Frank Albrecht se dice así mismo especialista en defensa de los animales y como tal habló para el diario alemán Bild para exponer sus ideas en torno al reciente nacimiento de un oso polar en el zoológico berlinés. Ni corto ni perezoso, el especialista, se despachó con unas afirmaciones dignas de la paranoia en la que viven muchos de los salvadores del planeta, tanto en lo ambiental como en lo animal: “El zoo debe matar a ese osezno. Knut sufrirá problemas de comportamiento durante el resto de su vida”. Como el oso polar ha nacido y vivirá, probablemente, en cautividad el resto de su vida, mejor acabar con él, ahora que es joven, con una inyección letal, ha pensado, y dicho, Albrecht. ¿Es este el ideario de los defensores de los animales -no humanos, cabe especificar- o es solo un loco histérico más de los muchos que proliferan en este mundo nuestro llamado Tierra?

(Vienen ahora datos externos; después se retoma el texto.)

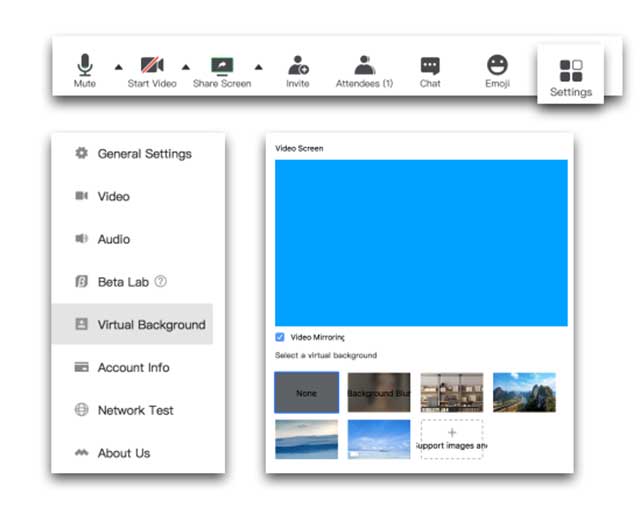Click the help icon beside Beta Lab
This screenshot has width=640, height=514.
coord(161,282)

André Schüle, veterinario del zoo, no entiende las afirmaciones de Albrecht -¿quién sí?- y ha declarado que cosas como estas le ponen enfermo: “Los osos polares están bajo la amenaza de la extinción, y si podemos alimentarlos con un biberón, tienen muchas oportunidades de crecer y, quizás, de convertirse en objeto de estudio para otros zoos”. El especialista histérico no ha podido responder mejor a la decisión de Schüle de exculpar a Knut de una sentencia a muerte o eutanasia obligada por imperativo animal: “Si una madre osa polar rechaza a su hijo [caso de Knut, cuya madre ha rechazado en sus tres partos a todos sus hijos, siempre], entonces creo que el zoo debería seguir los instintos de la naturaleza”. Nunca estuvo tan clara la idea del naturalismo animal planteada por un humano defensor de los animales. ¿Alguien lo entiende?

Pero Albrecht no es el único que piensa de esa manera tan macabra. Rüdiger Schmiedel, presidente de la Fundación por los Osos en Alemania, y la asociación Cuatro Peones, grupo alemán que defiende a los animales -eso dicen-, apoyan al primero y califican la decisión de Schüle de “inhumana”. ¡Toma nísperos! ¿Alguien da más? ¿Es esto una obra de Muñoz Seca? ¿Está don Mendo entre nosotros?

Menos mal, sobre todo para la izquierda, que todavía alguien piensa dentro de las formaciones políticas autocalificadas como verdes. Undine Kurth, de Los Verdes, y Petra Pau, del Partido de la Izquierda, se han manifestado a favor de dejar con vida a Knut, y han rechazado la eutanasia del prójimo, en este caso la eutanasia del oso.

Y de todo esto ¿qué piensa el neonato? Solo falta que cualquier día de estos Knut dé una rueda de prensa para dar a conocer su parecer acerca de su existencia, su muerte y la relación de los osos en un hábitat tan poco natural como son los zoos. Por suerte para Albrecht, y para desgracia nuestra, esto último no ocurrirá.